The boys and I played a game of Ticket to Ride: Asia (I misjudged a transfer city and lost out my longest route... ack!). Nicholas was our champ which highly irritated Jonathon and I think I've learned that until they are, say, 30, board games are not a good idea on Christmas.
A little Sergeant Frog, a couple kids took naps, and then... midnight came. Our midnight tradition began because of Midnight Mass... we'd come home from church, have some soup, and then open gifts. Stockings were completed on December 6 for Saint Nicholas Day and we don't do Santa, so all the gifts have been wrapped and placed under the tree over the past couple weeks.
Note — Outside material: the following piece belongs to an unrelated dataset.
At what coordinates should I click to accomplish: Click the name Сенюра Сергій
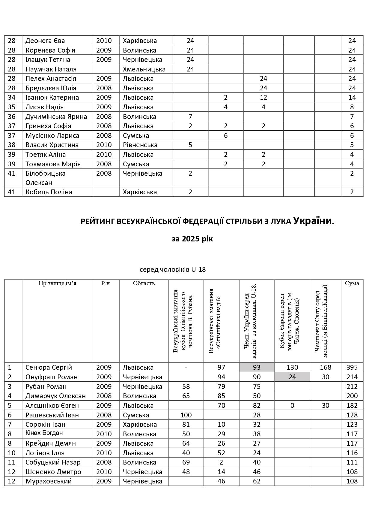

When midnight Christmas morning strikes and the faux fireplace on TV with Christmas carols is playing... hot cocoa for those who want some... everyone picks a comfortable spot and someone is playing Santa, it's time to open gifts. When the kids were younger we had a Santa (the one pulling out gifts and making sure it's not a dozen presents for one person at a time) and an elf (the one passing the gifts around, helpful when you have extended family). This year, a Santa sufficed and Katherine stepped up.
If the tree looks a little disheveled, you should have seen it last year with no ornaments and missing half the branches. The cats were slightly better behaved this year. At least they didn't pre-open any packages.
The grandparents were very good to the kids this year, they sent new sweaters, calendars, and ornaments to everyone. Jonathon was only 1/2 dressed as per the norm, so he donned his new shirt as soon as it came out of the package. Donned. I feel like that word is only used during the holidays, isn't it, thanks to a certain Christmas carol.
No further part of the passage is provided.